(Collected data)
- - -
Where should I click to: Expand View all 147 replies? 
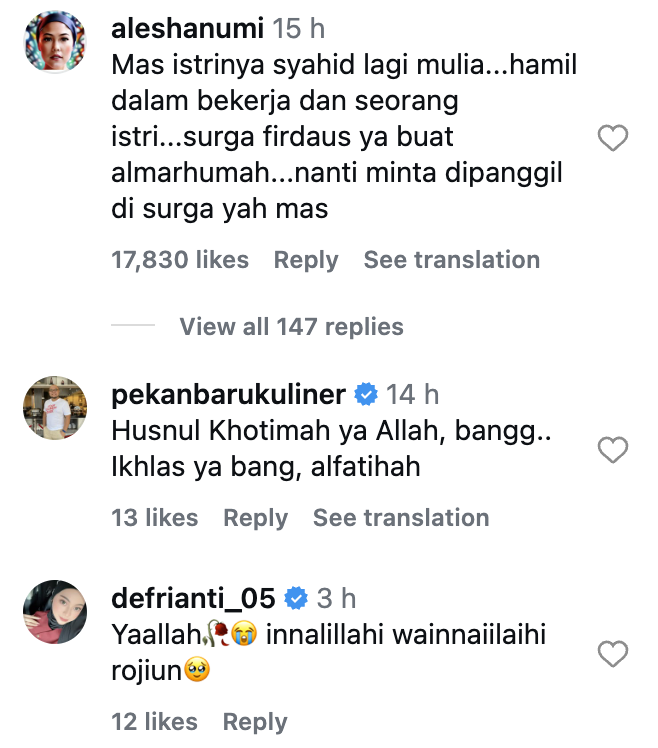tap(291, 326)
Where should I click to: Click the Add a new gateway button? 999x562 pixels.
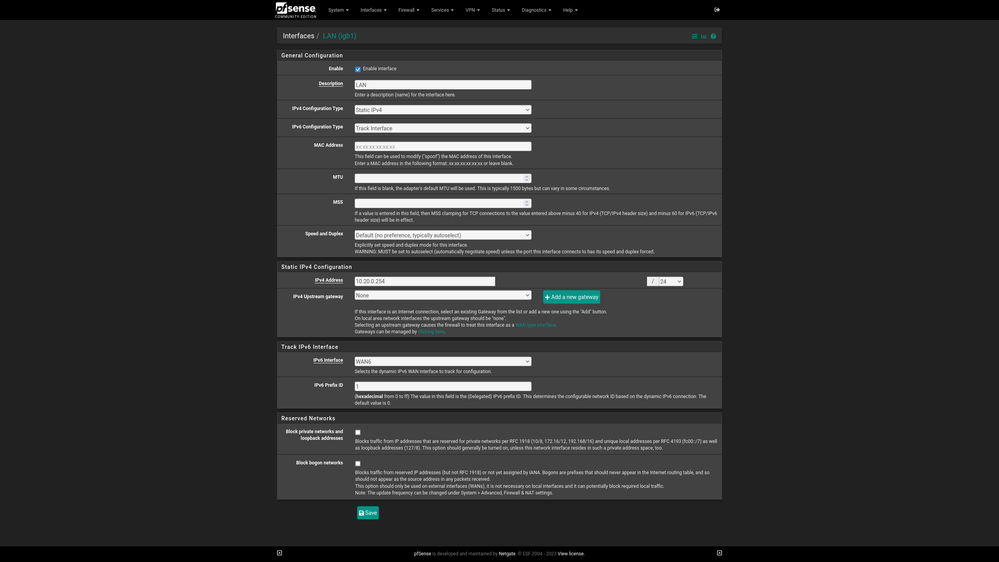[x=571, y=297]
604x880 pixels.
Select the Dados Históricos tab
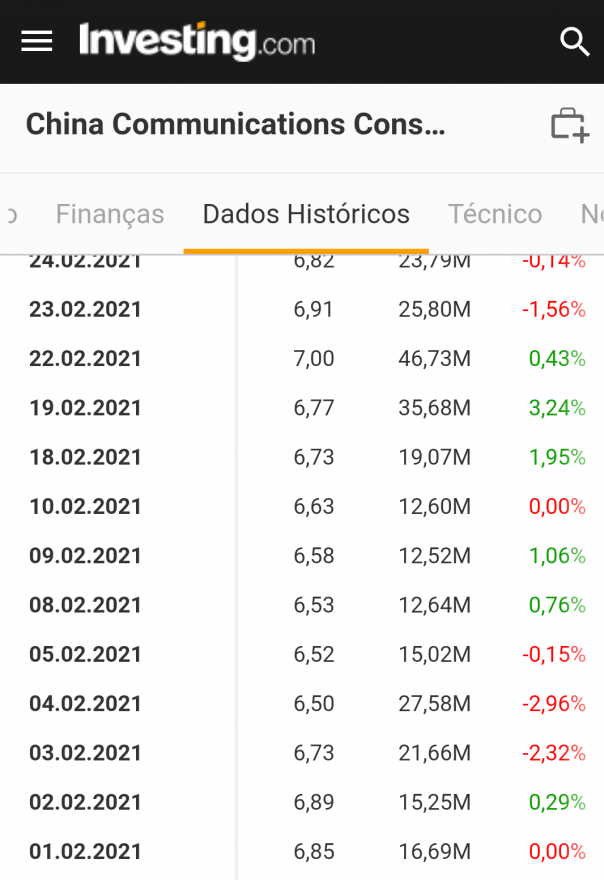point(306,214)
- - -
*Brief:* Set the entries down exactly, but not the pictures.

*Task output:*
Where should I click to: Expand View all 147 replies? 
tap(291, 326)
Where should I click to: Click the Add a new gateway button? 999x562 pixels.
[x=571, y=297]
604x880 pixels.
Select the Dados Históricos tab
point(306,214)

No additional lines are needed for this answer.